Marine biologists recently planted the “Flonduran” hybrids on reefs near Key Biscayne to see if the genetically mixed variant can survive here and pass on their genes. If so, they researchers hope they will make Florida’s reefs more genetically diverse and resistant to climate change and pollution.
The Honduran elkhorns are from Tela Bay, where they thrive despite harsh conditions that would kill Florida elkhorns. The water in the bay is 3.6 F warmer than Florida’s, there’s low visibility and the bay has been inundated with agricultural fertilizer runoff for a century, said lead researcher Andrew Baker, professor of marine biology and ecology at the University of Miami Rosenstiel School and director of the Coral Reef Futures Lab.
When Baker dove in Tela Bay to collect rugged elkhorn samples, he was blown away by what he saw. “The reefs of Tela Bay are phenomenal.
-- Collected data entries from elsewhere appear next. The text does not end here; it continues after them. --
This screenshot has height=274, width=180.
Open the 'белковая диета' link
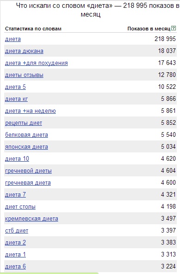click(x=26, y=135)
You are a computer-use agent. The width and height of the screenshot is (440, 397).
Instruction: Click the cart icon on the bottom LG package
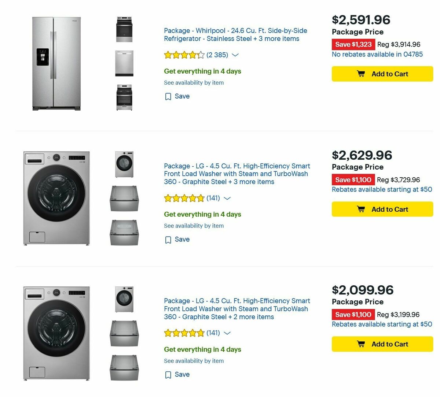coord(361,344)

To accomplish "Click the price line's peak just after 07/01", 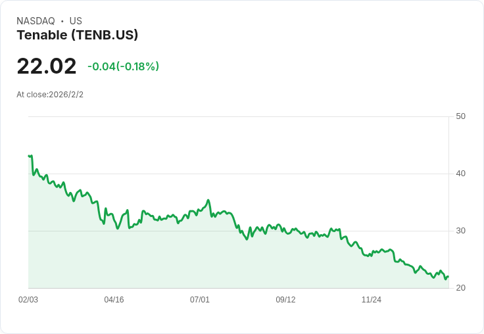I will point(208,200).

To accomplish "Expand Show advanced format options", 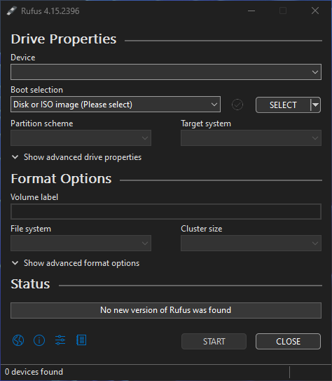I will click(x=76, y=263).
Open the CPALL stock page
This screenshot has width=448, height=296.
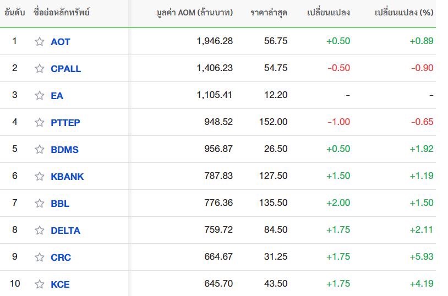[x=65, y=69]
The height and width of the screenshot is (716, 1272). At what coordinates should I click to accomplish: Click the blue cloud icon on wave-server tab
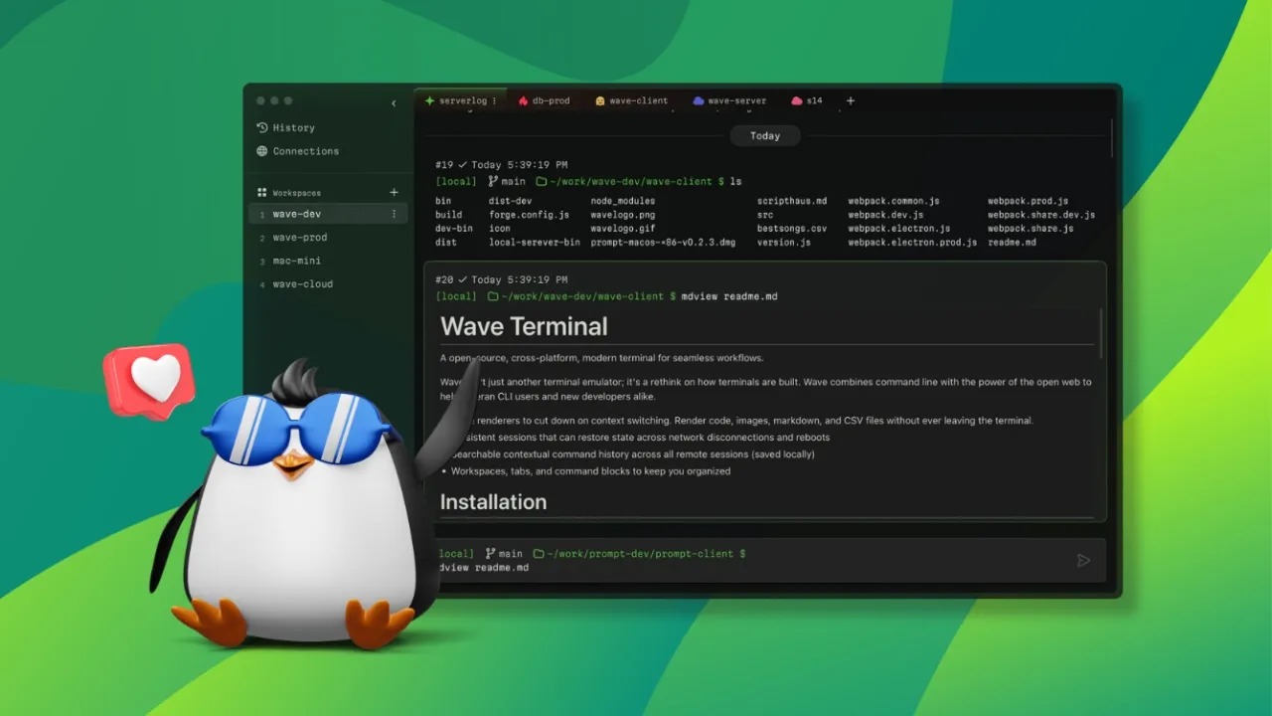pyautogui.click(x=699, y=100)
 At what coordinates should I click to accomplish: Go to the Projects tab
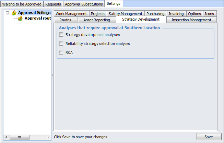coord(98,14)
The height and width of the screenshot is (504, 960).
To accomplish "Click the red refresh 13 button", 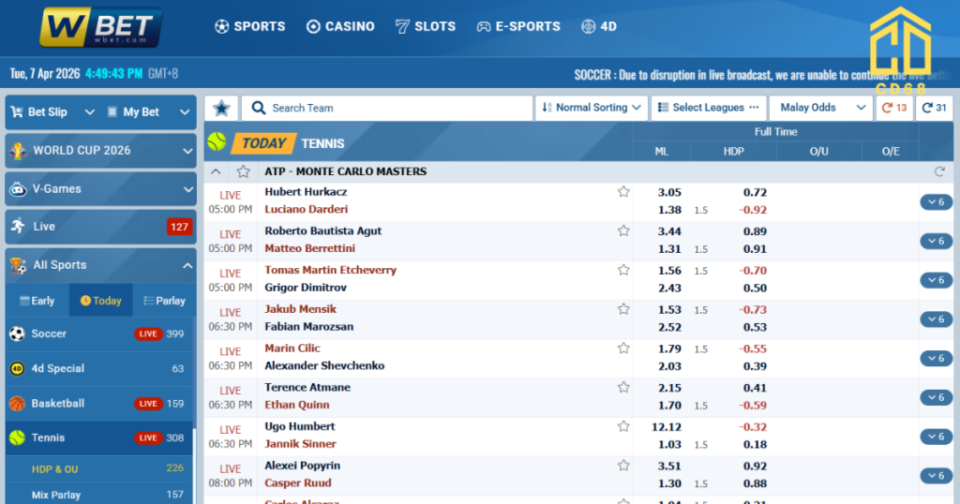I will (895, 108).
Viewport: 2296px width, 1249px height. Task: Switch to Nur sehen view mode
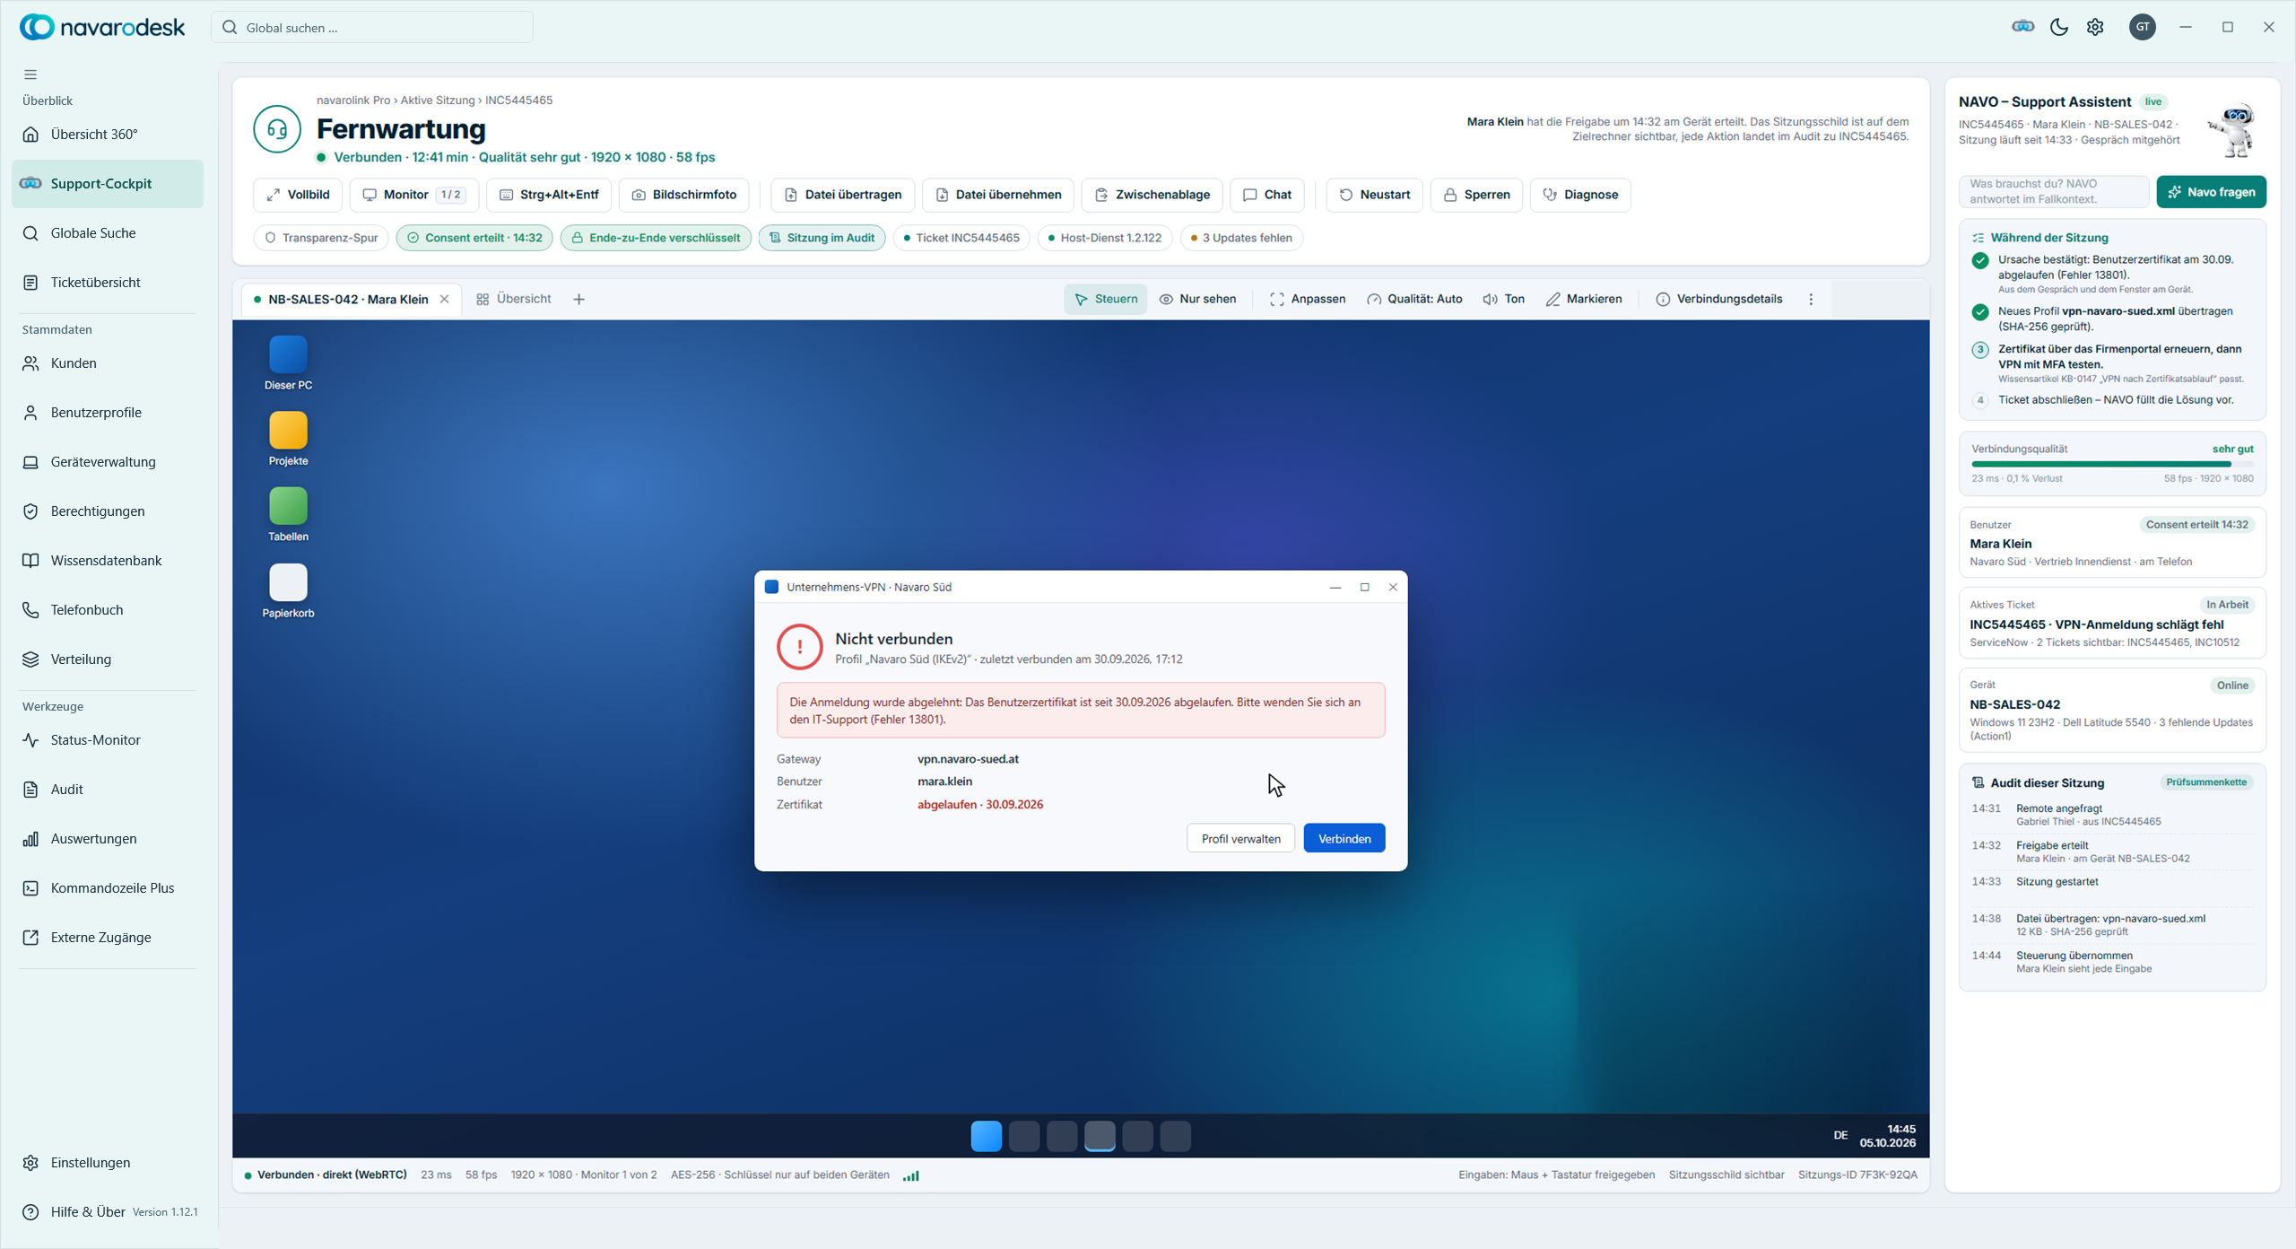pos(1197,299)
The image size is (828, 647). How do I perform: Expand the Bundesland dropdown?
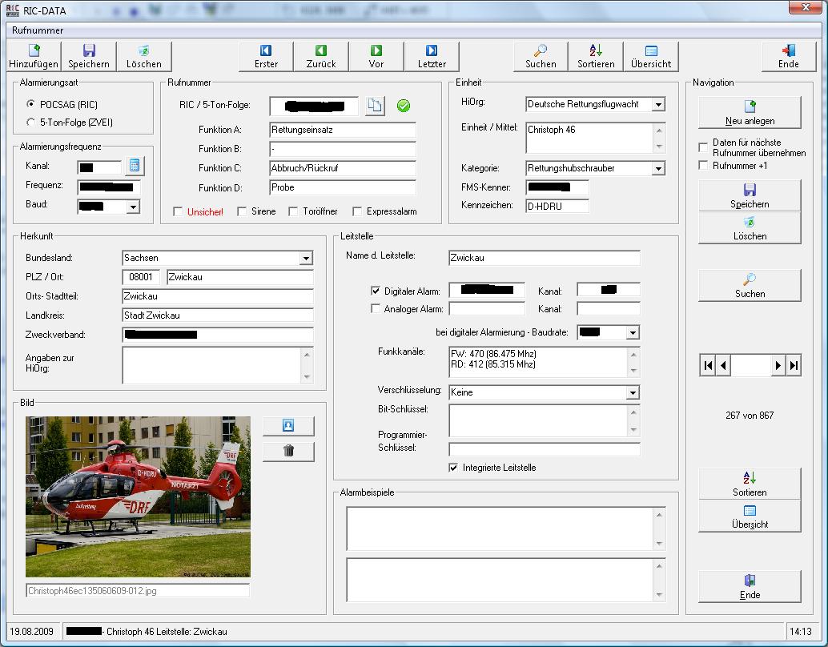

There are huge stands of elkhorn coral that are hundreds of meters long, several meters thick. … It was like seeing Florida reefs from photos in the 1970s and ‘80s when we had big stands of elkhorn on the top of our reef crests down in the Keys.”
Baker said elkhorn on the Florida Reef have been progressively wiped out over the last 50 years by a combination of disease, poor water quality, coral bleaching and climate change.
“The nail in the coffin was the 2023 marine heat wave bleaching event that took out over 95% of the remaining elkhorns that were there,” he said. “They’re almost non-existent (on the Florida Reef).”
The greatest threat to elkhorn coral is ocean warming, according to the National Oceanic and Atmospheric Administration. High water temperatures cause the corals to release the algae that live in their tissue and provide them food. This coral bleaching often causes the coral to die.
Careful process
The effort Tuesday was the first time internationally crossbred coral have been permitted to be outplanted anywhere in the world. Introducing coral from other parts of the world can be highly dangerous to local reefs — coral from the Pacific or even the eastern Caribbean could carry parasites and diseases that Florida corals are vulnerable to.
There’s also the risk that the new genes are unsuitable for Florida waters, and any interbreeding would weaken local stock.
But Honduran coral and Florida coral are actually part of the same population, all connected by ocean current. Honduran coral live on the Mesoamerican Barrier Reef System, which runs along the coasts of Honduras, Belize and Mexico’s Yucatan. Honduras is upstream, so to speak, and ocean currents in the Gulf spreads genetics downstream to Florida.
“Florida elkhorn corals actually receive a small amount of immigrants from the Mesoamerican Reef every year,” said Baker. “The problem is, that’s not happening quickly enough to compensate for the speed with which we’re losing corals on the Florida Reef Tract.
“So we’re accelerating that process.”
According to the U.S. Fish & Wildlife Service, elkhorn coral, with its large, splayed branch structure, is fast growing and has, over the last 10,000 years, been “one of the three most important Caribbean corals contributing to reef growth and development and providing essential fish habitat.”
“I think they’re one of the most important coral species on the tract, even though we’ve lost almost all of them,” said Baker. “They actually thrive in high wave energy environments and break waves. You can see the coral as waves break over them.”
High coral hopes
Baker said that over time he hopes to see that the Flonduran corals, which were spawned and reared at the Florida Aquarium by coral breeding expert Keri O’Neil, and outplanted by Baker and his team, reproduce and pass on their heat- and pollution-tolerant genes. “We would hope that Flonduran elkhorns survive better than the Florida ones. … The idea is that they would breed with themselves and the local population to produce new babies that also have thermal tolerance in them,” said Baker.
Florida’s Coral Reef is the third-largest barrier reef system in the world and the only living coral barrier reef in the continental U.S. It stretches from the Dry Tortugas to St. Lucie Inlet.
A recent study found that 70% of Florida’s coral reefs are experiencing a net loss of reef habitat.
The reef is home to 45 species of stony corals, according to the Florida Department of Environmental Protection, and 6,000 species of marine line total. Lobsters, grouper, snapper, snook and myriad other marine animals use the reef as habitat.
Baker said that elkhorn, in particular, are important because they grow quickly and live near the surface, at the crest of the reef, where they disrupt and diffuse wave energy, acting as protection for coastal communities. “Elkhorns would be incredibly valuable if we could bring them back.”